_Passage provided_

........


  • Nancy Stager says:

    Hi Dr. Kanner,

    Why is 65 and older group not opening up sooner?

    Every day, when I look at available appointments there is
    always available appointments at Gillette and other sites.

    Gillette Stadium
    Foxborough
    02/08/2021: 2 slots
    02/09/2021: 3 slots
    02/10/2021: 1 slot
    02/11/2021: 887 slots
    02/12/2021: 1681 slots
    02/13/2021: 1227 slots
    02/14/2021: 1853 slots
    MORE INFORMATION
    02/08/2021

    • DrKanner says:

      Nancy, there are approximately 490,000 individuals over age 75 in Massachusetts (US Census data 2019). About 40,000 are in assisted living, I believe, who have been or are being separately immunized. That leaves 450,000 or so, for whom 900,000 shots are needed. Drop some who are out of state or who decline or will wait, just administering the shots will take till middle of next month, assuming we have adequate vaccine supply, which fortunately does seem likely. Projections beyond the approximate start time for >65 group get difficult because of the uncertainty about how much vaccine (and ?new ones like J&J) will be available and when, in April and after.

........

_The data_

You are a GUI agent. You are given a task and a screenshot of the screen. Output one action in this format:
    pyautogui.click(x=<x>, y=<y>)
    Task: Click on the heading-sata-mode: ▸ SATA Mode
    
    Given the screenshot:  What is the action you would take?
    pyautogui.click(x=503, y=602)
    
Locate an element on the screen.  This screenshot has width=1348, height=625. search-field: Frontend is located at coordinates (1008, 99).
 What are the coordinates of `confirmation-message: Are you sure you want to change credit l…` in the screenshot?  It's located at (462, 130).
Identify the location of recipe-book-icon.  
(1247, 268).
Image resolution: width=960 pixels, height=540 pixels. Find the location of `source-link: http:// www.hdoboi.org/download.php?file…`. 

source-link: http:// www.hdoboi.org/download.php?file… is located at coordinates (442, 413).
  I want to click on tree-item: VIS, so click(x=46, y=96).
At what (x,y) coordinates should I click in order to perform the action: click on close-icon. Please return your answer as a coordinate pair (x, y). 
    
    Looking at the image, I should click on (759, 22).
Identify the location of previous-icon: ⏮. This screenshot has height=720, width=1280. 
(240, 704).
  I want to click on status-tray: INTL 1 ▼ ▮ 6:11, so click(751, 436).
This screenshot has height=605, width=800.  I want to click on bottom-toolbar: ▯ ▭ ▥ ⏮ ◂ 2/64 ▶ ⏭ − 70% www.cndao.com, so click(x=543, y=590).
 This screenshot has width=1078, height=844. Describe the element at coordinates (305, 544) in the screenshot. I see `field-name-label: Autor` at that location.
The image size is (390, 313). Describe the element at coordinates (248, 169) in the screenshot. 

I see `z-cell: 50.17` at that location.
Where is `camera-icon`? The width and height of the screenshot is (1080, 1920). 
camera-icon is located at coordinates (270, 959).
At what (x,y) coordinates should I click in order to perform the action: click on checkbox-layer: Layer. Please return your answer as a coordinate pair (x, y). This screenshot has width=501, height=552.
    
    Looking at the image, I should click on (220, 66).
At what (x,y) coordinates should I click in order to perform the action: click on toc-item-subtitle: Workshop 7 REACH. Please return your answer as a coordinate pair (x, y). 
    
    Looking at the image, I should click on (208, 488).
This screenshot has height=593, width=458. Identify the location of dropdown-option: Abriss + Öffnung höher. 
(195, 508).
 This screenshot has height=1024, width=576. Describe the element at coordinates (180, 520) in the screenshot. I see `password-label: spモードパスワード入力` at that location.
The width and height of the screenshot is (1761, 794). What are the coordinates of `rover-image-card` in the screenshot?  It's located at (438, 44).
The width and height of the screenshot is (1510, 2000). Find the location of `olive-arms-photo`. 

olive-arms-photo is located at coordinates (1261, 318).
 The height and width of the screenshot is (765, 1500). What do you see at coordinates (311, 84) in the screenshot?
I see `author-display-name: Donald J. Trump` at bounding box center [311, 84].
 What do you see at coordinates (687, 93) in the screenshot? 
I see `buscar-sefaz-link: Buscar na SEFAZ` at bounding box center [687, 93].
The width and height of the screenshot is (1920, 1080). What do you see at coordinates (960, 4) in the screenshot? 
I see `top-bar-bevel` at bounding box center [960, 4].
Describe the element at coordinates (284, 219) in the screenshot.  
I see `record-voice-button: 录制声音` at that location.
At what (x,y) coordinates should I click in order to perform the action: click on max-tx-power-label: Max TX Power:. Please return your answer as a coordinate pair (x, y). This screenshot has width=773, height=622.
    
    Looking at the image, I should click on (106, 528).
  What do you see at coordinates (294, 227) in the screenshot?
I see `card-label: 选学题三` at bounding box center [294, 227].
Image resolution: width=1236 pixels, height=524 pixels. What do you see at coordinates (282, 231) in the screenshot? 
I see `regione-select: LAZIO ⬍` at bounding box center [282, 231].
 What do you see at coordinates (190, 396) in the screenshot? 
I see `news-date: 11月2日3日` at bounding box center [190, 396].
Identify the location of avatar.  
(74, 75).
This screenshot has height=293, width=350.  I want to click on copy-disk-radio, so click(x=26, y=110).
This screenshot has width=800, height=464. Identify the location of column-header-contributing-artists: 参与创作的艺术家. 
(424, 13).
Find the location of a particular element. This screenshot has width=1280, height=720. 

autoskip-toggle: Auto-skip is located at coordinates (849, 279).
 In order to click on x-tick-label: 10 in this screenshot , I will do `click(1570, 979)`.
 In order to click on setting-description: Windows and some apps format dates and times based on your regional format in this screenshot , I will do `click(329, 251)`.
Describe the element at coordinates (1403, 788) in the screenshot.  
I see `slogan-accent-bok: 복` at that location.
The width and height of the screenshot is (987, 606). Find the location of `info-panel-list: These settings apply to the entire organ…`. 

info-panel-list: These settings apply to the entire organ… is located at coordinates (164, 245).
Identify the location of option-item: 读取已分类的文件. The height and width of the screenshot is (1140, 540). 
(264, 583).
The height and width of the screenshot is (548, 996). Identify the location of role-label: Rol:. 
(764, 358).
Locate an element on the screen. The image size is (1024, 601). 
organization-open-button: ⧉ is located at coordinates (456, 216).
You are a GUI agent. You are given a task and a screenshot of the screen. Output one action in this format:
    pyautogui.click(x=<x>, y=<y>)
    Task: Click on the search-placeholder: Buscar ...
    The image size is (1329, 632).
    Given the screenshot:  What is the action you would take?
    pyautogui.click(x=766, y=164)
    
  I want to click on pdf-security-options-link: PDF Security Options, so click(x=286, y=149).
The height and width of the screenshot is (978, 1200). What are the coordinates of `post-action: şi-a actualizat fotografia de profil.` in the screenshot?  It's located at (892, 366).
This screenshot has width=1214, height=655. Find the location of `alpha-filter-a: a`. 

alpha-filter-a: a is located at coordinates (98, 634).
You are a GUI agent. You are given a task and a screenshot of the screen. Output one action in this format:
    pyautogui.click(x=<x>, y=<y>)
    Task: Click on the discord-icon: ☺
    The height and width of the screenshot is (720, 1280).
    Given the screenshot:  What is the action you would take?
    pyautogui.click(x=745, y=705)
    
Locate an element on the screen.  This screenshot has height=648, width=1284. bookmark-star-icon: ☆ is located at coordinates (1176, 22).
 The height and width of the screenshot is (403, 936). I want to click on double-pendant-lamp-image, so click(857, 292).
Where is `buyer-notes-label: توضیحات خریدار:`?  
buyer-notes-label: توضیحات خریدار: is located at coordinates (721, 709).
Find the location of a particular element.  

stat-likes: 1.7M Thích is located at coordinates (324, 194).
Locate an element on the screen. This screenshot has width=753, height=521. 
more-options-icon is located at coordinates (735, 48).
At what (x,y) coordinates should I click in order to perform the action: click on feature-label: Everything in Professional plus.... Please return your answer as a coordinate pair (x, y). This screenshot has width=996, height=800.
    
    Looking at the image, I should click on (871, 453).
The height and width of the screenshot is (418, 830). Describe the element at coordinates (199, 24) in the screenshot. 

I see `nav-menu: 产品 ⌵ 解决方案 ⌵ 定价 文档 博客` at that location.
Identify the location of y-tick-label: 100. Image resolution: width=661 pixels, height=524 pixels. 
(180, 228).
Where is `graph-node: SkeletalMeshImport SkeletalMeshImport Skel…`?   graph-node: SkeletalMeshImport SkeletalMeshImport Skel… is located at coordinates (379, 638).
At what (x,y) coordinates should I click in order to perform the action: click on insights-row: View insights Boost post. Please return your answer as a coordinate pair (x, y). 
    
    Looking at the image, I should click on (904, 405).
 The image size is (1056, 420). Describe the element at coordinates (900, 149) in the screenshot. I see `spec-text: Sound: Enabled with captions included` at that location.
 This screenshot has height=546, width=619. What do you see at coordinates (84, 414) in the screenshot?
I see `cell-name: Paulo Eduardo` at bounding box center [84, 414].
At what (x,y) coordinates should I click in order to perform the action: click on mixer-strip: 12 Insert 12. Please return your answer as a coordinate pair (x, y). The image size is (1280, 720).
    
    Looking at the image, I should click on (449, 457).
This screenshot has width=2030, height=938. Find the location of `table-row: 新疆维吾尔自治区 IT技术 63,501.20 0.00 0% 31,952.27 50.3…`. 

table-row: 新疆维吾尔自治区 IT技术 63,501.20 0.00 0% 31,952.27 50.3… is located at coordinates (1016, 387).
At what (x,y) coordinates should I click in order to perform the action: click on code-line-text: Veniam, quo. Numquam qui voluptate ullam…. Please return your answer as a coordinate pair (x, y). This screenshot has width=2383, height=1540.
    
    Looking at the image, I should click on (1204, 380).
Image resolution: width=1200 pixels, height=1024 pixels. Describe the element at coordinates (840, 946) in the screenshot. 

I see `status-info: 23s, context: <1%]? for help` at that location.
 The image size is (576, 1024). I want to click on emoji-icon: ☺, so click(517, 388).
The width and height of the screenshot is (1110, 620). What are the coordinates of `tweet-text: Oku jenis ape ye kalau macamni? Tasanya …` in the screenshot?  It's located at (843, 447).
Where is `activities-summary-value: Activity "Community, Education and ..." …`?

........

_Directions_
Reproduce word for word the comment exchange about COVID-19 vaccine appointments in Massachusetts.

_Finished task_

  • Nancy Stager says:

    Hi Dr. Kanner,

    Why is 65 and older group not opening up sooner?

    Every day, when I look at available appointments there is
    always available appointments at Gillette and other sites.

    Gillette Stadium
    Foxborough
    02/08/2021: 2 slots
    02/09/2021: 3 slots
    02/10/2021: 1 slot
    02/11/2021: 887 slots
    02/12/2021: 1681 slots
    02/13/2021: 1227 slots
    02/14/2021: 1853 slots
    MORE INFORMATION
    02/08/2021

    • DrKanner says:

      Nancy, there are approximately 490,000 individuals over age 75 in Massachusetts (US Census data 2019). About 40,000 are in assisted living, I believe, who have been or are being separately immunized. That leaves 450,000 or so, for whom 900,000 shots are needed. Drop some who are out of state or who decline or will wait, just administering the shots will take till middle of next month, assuming we have adequate vaccine supply, which fortunately does seem likely. Projections beyond the approximate start time for >65 group get difficult because of the uncertainty about how much vaccine (and ?new ones like J&J) will be available and when, in April and after.